Quitas la etiqueta de tu nuevo vestido de terciopelo verde esmeralda, te pones tus pendientes de bolas doradas y te miras al espejo. Otra cena de navidad. Otro año más. Otra vez la mesa llena a rebosar de comida. Otro encuentro con la familia. Y ahí estás tú delante de tu reflejo, la misma pero diferente.

Ya ha pasado tiempo desde aquel infierno pero aún aparecen los fantasmas de la inseguridad. Oficialmente recuperada por fuera pero con un mar de dudas por dentro que se hacen grandes cuando se mezclan el pavo y los encuentros familiares.

Tu parte más cursi adora la navidad, desgañitarte cantando a lo Marey Carey “All I want for Christmas is youuu”, tragarte Eduardo Manostijeras por enésima vez consecutiva, ver la ciudad iluminada, visitar los mercaditos de navidad para comprar regalos bonitos y la cabalgata de los Reyes Magos (que sigues visitando cada año para pedirle a Baltasar que te traiga lo que has pedido).

Sin embargo, la navidad poco tiene que ver con esa idea que te vendieron de volver a casa como el anuncio del turrón. Las fiestas son 5 días de cenas y comidas compartiendo velada junto a personas que tú no has escogido. Los reencuentros hacen que las emociones, los recuerdos y vivencias aparezcan. Algunos encuentros son agradables y otros no tanto.

Y en medio de este mar de emociones ves la mesa llena a raudales de comida, esa que un día fue tu enemiga. Al mismo tiempo te miras sentada en tu sitio de cada año. Pero no eres tú, allí está el personaje con el que hasta ahora te habías identificado: la trabajadora, la madre, la débil, la peleona, la divertida, la seria, la responsable… Te das cuenta de que este año ya no te apetece ocupar ese lugar. Después de todo el camino recorrido, hoy te sientes diferente.

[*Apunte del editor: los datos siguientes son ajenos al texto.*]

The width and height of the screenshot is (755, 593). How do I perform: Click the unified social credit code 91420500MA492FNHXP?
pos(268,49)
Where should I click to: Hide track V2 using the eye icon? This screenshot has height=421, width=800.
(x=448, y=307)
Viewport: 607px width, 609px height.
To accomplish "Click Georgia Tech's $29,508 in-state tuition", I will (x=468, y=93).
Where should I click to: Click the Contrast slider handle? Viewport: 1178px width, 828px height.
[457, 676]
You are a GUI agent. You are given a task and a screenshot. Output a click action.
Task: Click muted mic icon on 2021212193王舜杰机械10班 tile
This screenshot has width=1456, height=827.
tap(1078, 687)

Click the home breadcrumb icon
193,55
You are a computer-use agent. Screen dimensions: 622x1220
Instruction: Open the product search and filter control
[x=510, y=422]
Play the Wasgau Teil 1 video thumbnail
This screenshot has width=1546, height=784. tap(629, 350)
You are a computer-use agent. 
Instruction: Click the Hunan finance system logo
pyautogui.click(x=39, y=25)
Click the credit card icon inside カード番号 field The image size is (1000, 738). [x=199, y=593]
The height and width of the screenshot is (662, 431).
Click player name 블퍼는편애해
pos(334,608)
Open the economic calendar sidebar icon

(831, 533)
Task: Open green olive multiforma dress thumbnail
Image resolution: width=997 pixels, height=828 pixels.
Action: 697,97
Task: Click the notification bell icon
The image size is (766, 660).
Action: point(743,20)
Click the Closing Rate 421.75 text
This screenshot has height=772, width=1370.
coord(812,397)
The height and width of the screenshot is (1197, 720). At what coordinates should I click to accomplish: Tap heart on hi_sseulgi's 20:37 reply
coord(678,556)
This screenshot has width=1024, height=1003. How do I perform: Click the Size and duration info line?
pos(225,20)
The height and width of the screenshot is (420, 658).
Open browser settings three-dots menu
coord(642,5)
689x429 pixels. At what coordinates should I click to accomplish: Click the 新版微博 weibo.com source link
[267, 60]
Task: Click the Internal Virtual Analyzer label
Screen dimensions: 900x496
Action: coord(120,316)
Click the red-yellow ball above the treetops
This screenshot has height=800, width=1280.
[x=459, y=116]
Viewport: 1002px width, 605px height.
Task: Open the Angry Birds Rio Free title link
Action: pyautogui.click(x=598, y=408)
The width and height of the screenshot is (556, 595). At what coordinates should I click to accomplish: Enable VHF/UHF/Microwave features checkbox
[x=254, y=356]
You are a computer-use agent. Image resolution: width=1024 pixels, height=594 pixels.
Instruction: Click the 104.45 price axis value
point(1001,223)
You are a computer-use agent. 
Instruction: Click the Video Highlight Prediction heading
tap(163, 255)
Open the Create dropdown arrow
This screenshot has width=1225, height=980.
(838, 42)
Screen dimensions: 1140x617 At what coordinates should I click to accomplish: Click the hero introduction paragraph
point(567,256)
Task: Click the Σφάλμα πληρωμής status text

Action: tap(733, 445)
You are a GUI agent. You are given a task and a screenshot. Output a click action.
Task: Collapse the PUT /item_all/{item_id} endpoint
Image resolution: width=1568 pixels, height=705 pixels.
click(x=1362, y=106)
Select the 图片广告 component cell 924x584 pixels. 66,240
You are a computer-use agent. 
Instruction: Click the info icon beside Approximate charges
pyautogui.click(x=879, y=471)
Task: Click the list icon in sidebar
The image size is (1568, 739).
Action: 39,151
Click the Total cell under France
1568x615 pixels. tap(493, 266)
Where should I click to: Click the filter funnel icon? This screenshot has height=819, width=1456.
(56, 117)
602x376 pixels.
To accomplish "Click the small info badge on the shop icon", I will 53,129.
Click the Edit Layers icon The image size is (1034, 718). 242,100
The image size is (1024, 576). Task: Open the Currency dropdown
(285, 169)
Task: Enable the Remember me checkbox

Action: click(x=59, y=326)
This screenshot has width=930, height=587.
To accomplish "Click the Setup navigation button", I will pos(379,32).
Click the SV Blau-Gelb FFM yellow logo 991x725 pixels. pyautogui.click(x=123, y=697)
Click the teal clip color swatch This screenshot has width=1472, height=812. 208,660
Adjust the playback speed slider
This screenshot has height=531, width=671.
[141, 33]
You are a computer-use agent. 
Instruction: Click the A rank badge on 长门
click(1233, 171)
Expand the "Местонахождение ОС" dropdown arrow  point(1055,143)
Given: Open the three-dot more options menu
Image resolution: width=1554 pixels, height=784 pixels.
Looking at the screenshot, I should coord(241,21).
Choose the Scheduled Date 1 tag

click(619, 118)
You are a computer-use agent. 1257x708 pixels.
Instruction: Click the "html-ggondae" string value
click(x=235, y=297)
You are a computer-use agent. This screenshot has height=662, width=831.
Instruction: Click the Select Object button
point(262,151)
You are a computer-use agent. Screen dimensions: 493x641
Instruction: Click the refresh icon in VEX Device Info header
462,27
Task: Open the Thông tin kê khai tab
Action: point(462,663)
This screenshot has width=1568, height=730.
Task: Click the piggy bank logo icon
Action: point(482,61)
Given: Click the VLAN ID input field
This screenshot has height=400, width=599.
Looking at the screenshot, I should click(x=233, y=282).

Da la sensación que durante estas veladas tenemos que ser seres de luz, completamente radiantes. Todo lo que has vivido a lo largo del año, también lo duro y crudo parece tener la obligación de evaporarse. Menuda presión la de tener transformarte en un ángel!!

Porque la realidad es que tú no eres un ángel, no eres una diosa divina, ni estás llenas de Gracia. Tú eres la misma de la semana anterior. Tú eres la mujer que has pasado por una lucha contra ti misma y tu cuerpo. Tú eres la mujer que has salido vencedora. Tú eres la mujer que decidiste elegirte a ti sobre todo. Tú eres la mujer que has llevado el timón en el maremágnum de tu emociones. Tú eres la mujer que tiene el poder de perdonarte, tu eres capaz de cuidarte y escucharte para darte lo que necesitas.

A ti que te has dado cuenta de que eres mucho más que la comida, una talla o lo que los demás piensan de ti. Felices fiestas de corazón!!

Quiero dedicar este post a Noemí Conde. Gracias por estar en mi camino. Gracias por todo lo que aprendo de tu valentía cada día.